■ **TASK DETAILS**: Copy out the data below word for word, omitting the pictures.

■ **LISTED RECORDS**:

▼▼▼

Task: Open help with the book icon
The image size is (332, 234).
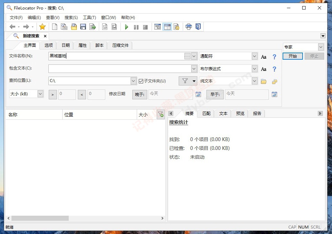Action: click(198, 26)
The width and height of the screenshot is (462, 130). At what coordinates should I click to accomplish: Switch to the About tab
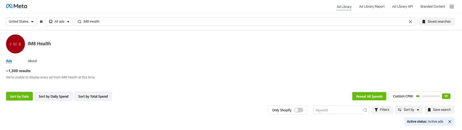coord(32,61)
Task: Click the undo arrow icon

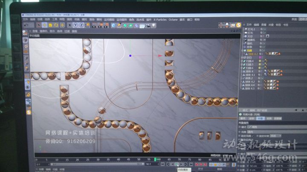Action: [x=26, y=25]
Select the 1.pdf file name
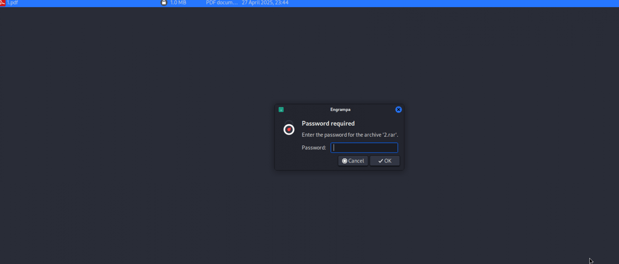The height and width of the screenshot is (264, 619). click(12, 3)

▲▲▲

■ **FINISHED EXERCISE**:
Task: Open help with the book icon
The image size is (332, 234).
Action: click(198, 26)
The width and height of the screenshot is (462, 130). At what coordinates should I click to accomplish: Switch to the About tab
coord(32,61)
Task: Click the undo arrow icon

Action: [x=26, y=25]
Select the 1.pdf file name
The height and width of the screenshot is (264, 619). click(12, 3)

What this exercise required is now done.